Where the records below have a line with "agent", that line is to be copied.

:: Exercise inputs

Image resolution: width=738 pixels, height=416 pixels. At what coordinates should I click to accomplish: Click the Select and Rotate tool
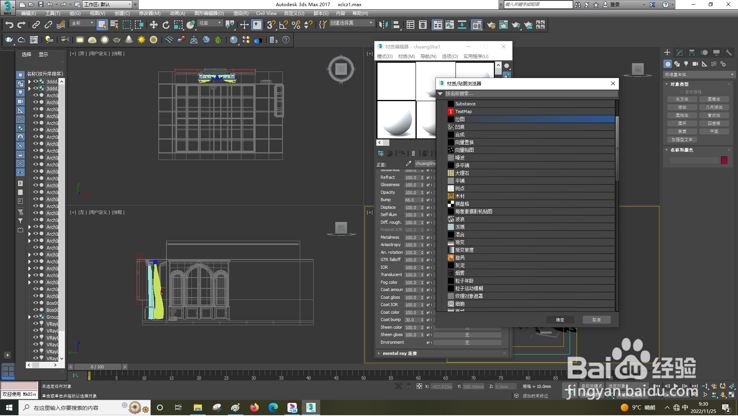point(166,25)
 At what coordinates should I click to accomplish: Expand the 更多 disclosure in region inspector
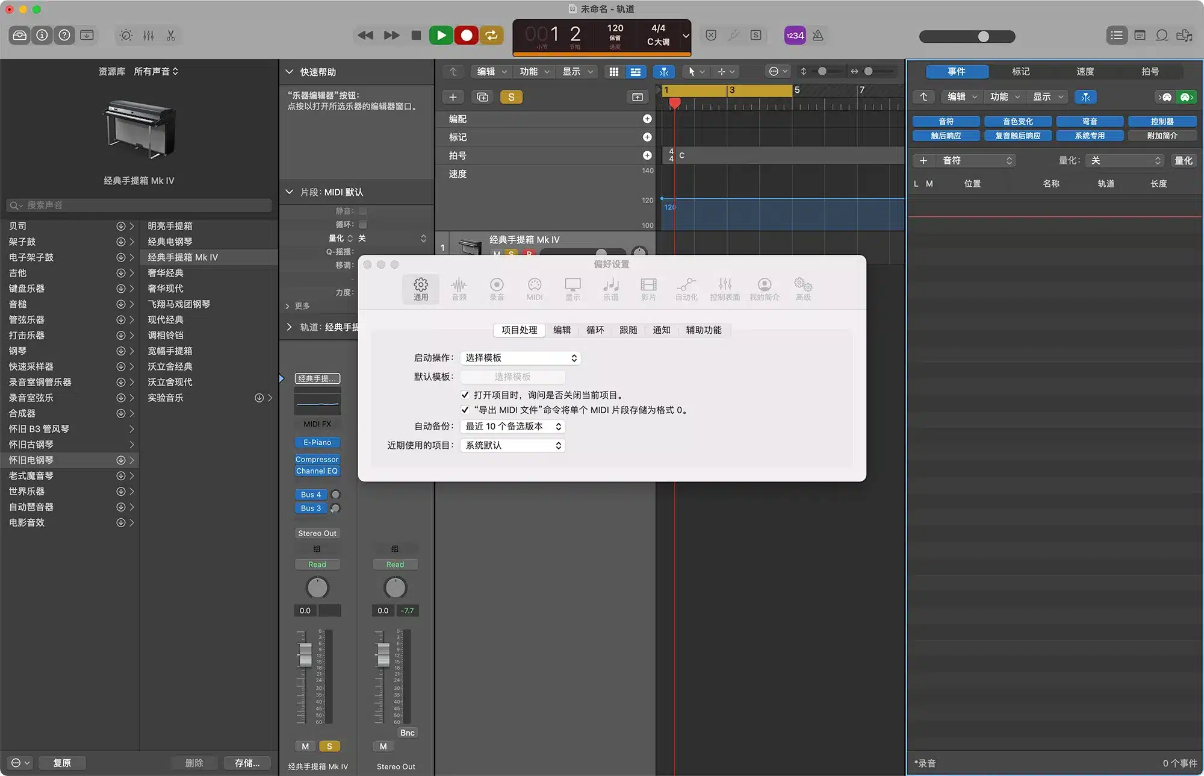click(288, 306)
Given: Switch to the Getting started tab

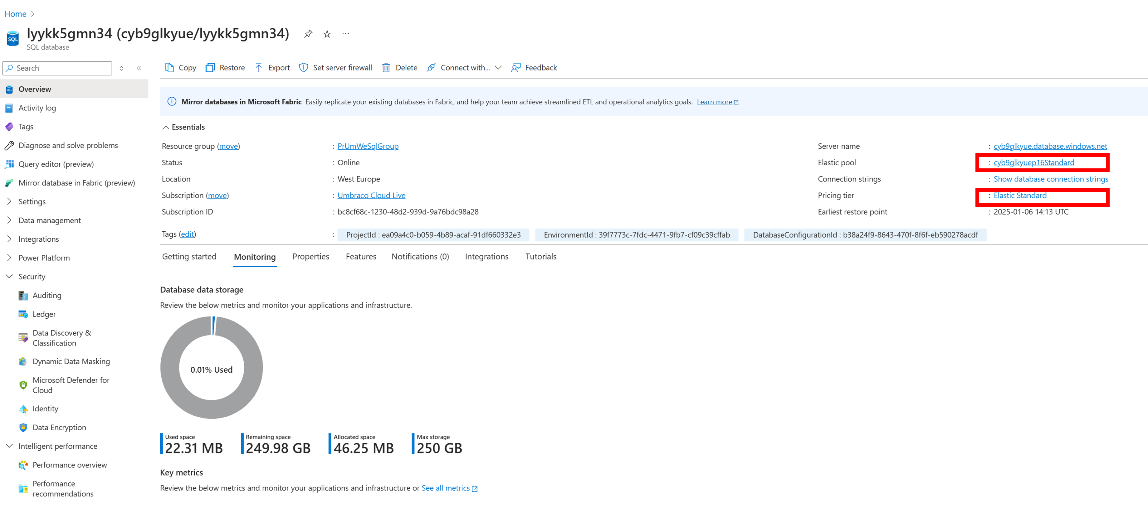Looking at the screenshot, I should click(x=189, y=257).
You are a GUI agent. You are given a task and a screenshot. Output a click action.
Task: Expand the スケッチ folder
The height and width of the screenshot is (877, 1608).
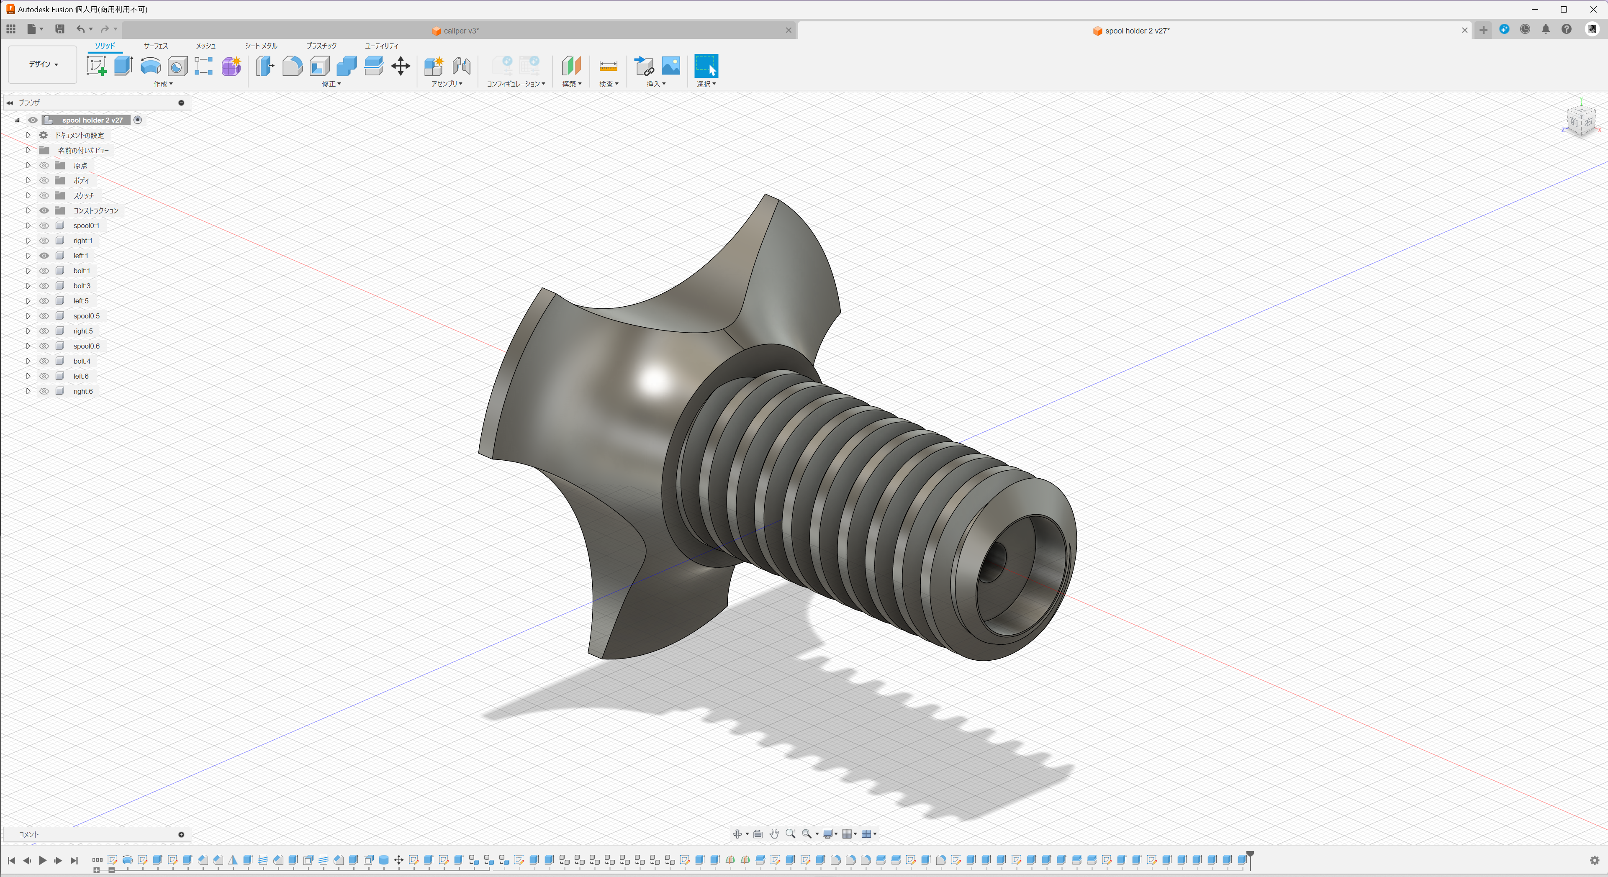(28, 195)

::::
:: Exercise inputs

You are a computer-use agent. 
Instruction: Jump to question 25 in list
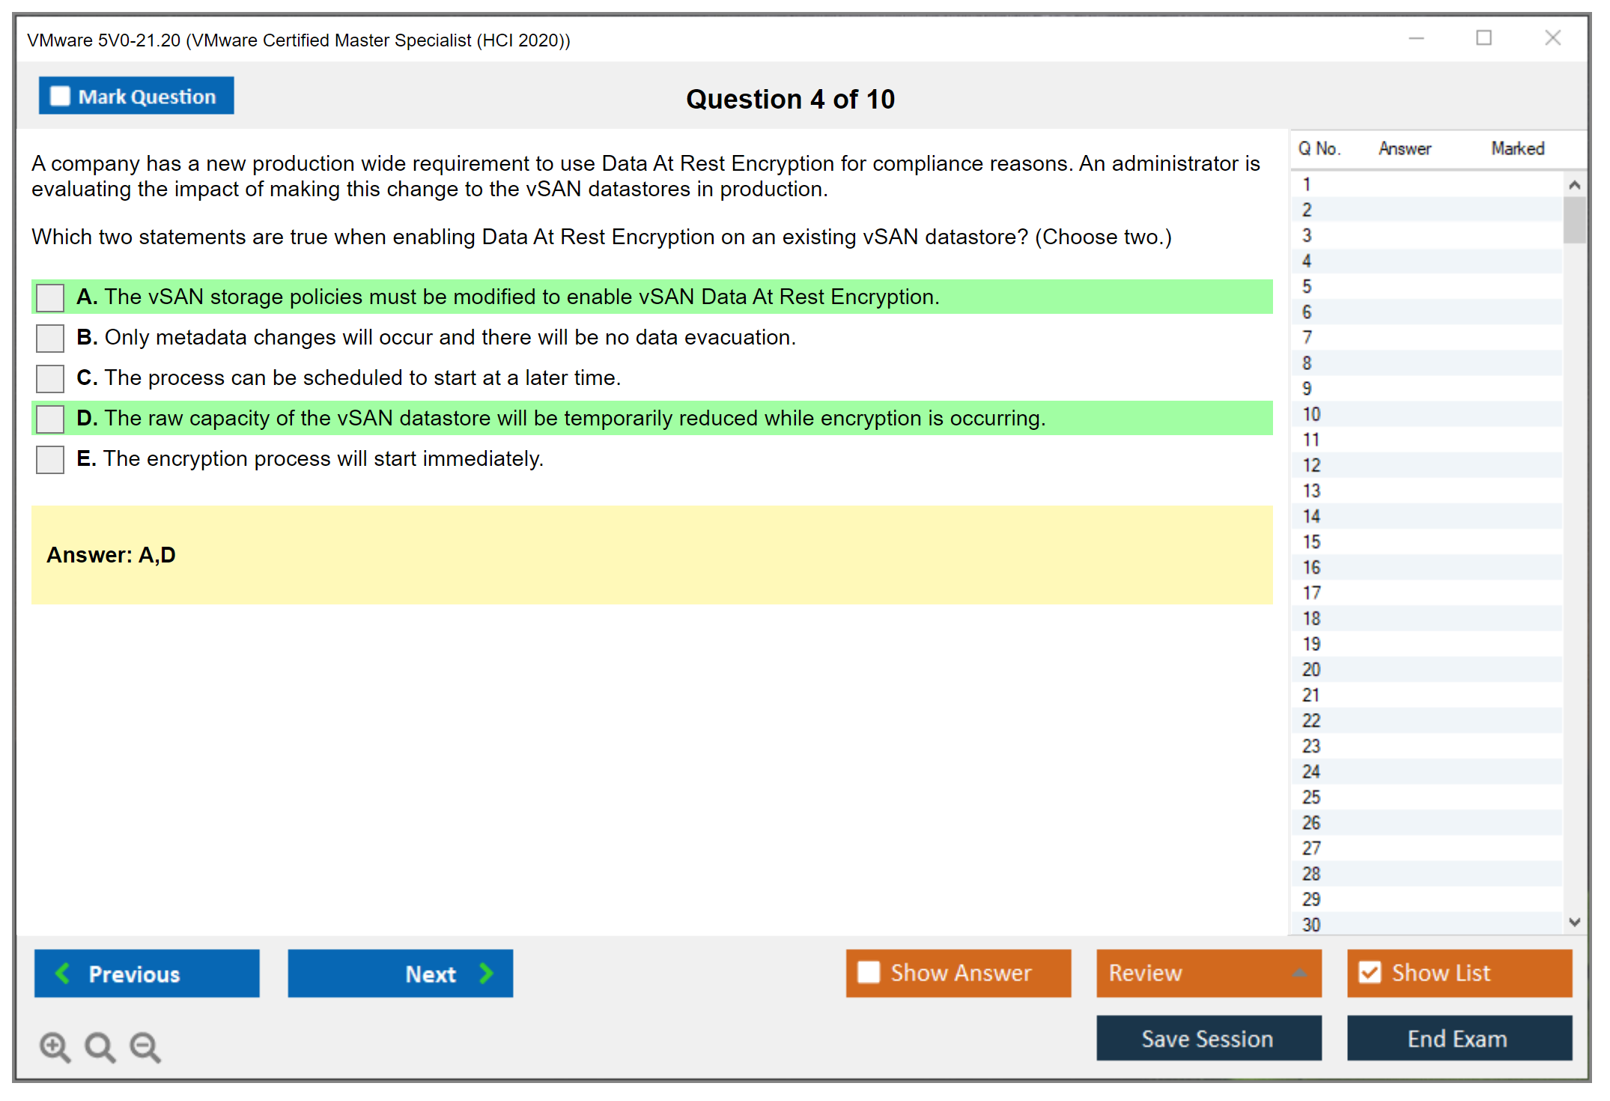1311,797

::::

• Response to the task:
You are a GUI agent. You are given a task and a screenshot. Output a click action.
You are a computer-use agent. 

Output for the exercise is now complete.